Integrated Threat Defense Provides Better and Faster Protection
Over the holidays, as I watched the movie Guardians of the Galaxy with my kids, it struck me that times have changed when it comes to fighting the bad guys. Sure we still see Batman, Spiderman, Superman, even the Lone Ranger, in movies. But in today’s real blockbusters super heroes are joining forces, combining their complementary superpowers in the universal quest for good over evil. X Men: Days of Future Past was another big hit in 2014 based on the premise of ‘strength in numbers’ and Avengers: Age of Ultron will carry it forward in 2015 and is sure to be wildly popular, like its predecessor.
It got me thinking that we need to look seriously at what it means to join forces to more effectively combat and defeat the bad guys from a cybersecurity perspective – not only from an industry standpoint, but also from a technology standpoint.

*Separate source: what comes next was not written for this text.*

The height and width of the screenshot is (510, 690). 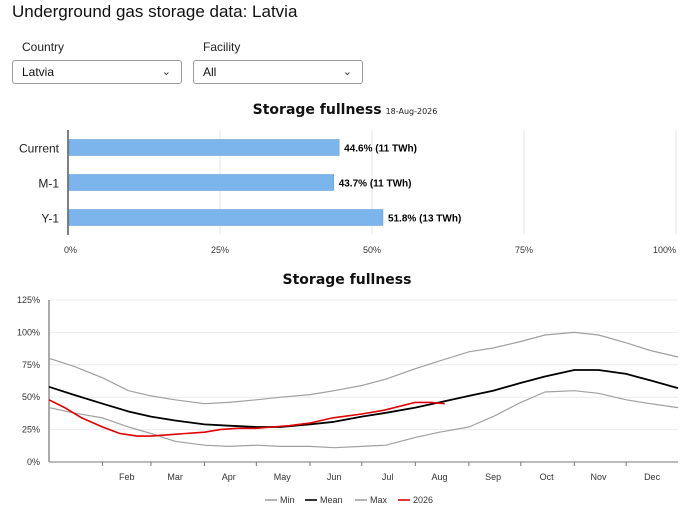 What do you see at coordinates (31, 365) in the screenshot?
I see `line-y-tick-label: 75%` at bounding box center [31, 365].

The threat landscape is ever evolving and always advancing with tailor-made, stealthy threats that evade traditional, point-in-time security defenses. Instead of relying on a single attack vector, an advanced attack will use whatever unprotected paths exist, often combining paths in a blended method, to reach its target and accomplish its mission. Cyber criminals go to great lengths to remain undetected, using technologies and methods that result in nearly imperceptible Indications of Compromise (IoCs). At the same time, modern networks are also evolving, extending beyond traditional walls to include public and private data centers, endpoints, virtual machines, mobile devices, and the cloud.
In today’s dynamic IT and threat environment, point-in-time solutions lack the visibility and control defenders need to implement an effective security policy that addresses advanced threats. And disjointed approaches only add to capital and operating costs and administrative complexity.
Converged solutions that combine two or more security functions together on a single platform attempt to address these shortcomings. However, simply consolidating security functions on one appliance is far from adequate. The level of integration, if any, is typically limited to device management and post-event analysis – where data is combined into a single repository (often in a SIEM) for later manual analysis. This visibility and analysis aren’t automatically correlated in real time and made actionable to quickly contain and stop damage, or shared throughout to prevent future attacks. And the data gathered is evaluated only once – a snapshot in time – not continuously, so that we forfeit opportunity to systemically ‘tune’ defenses based on new telemetry and intelligence.
It should come as no surprise then that for the last few years the Verizon Data Breach Investigations Report has revealed that most breaches are found by law enforcement and other third parties – not by the breached organizations themselves. To make security investments more effective, what’s needed is a comprehensive approach with tightly integrated threat defense across the extended network and the entire attack continuum – before, during, and after an attack.
A tightly-integrated threat defense system stands apart because it facilitates sharing of ‘context’ and intelligence between security functions in a way that immediately informs the whole and speeds detection and remediation. For example, suspect malware observed on an endpoint could help to automatically initiate further inspection from network sensors. There could be a multitude of possible further actions, including restricting privileges for involved hosts within the suspect file’s path, until they can be inoculated.
Each security function must be tightly integrated for truly effective multi-layered protection against the full spectrum of attacks – including known and unknown attacks. This is done by gathering telemetry data across the extended network and encompassing all attack vectors for full contextual awareness, and then analyzing it continually to surface IoCs that would otherwise go unnoticed. With these IoCs, we can prioritize events and stop threats sooner, hopefully before much damage is done, essentially providing an ‘early warning system’ for unknown cyberattacks.
Integrated threat defense provides better and faster protection at multi-gigabit speeds – before you have a known signature, before valuable data is stolen, and before a third party discovers and alerts you to the breach. And it does so while simplifying an organization’s security architecture with fewer security devices to manage and deploy. By gaining full contextual awareness that is continuously updated, defenders can assess all threats, correlate intelligence, and optimize defenses.
There are other aspects of joining forces, besides integrating security functions. At the industry level, open source is a valuable tool for defenders as they rapidly innovate to close security gaps and gather great intelligence about potential threats. New open standards and efforts to create, share, and implement custom application detection and custom IoCs empower defenders to further reduce the attack surface and better identify anomalous behavior. The ability to share real-time threat intelligence and protection across a community of users is another prime example of working together for greater security effectiveness.
Attacks will continue to evolve as will our IT environments. Integrated threat defense is a dynamic foundation that allows us to include an expanding list of super heroes that work in concert, sharing their findings to protect across more threat vectors and thwart more attacks.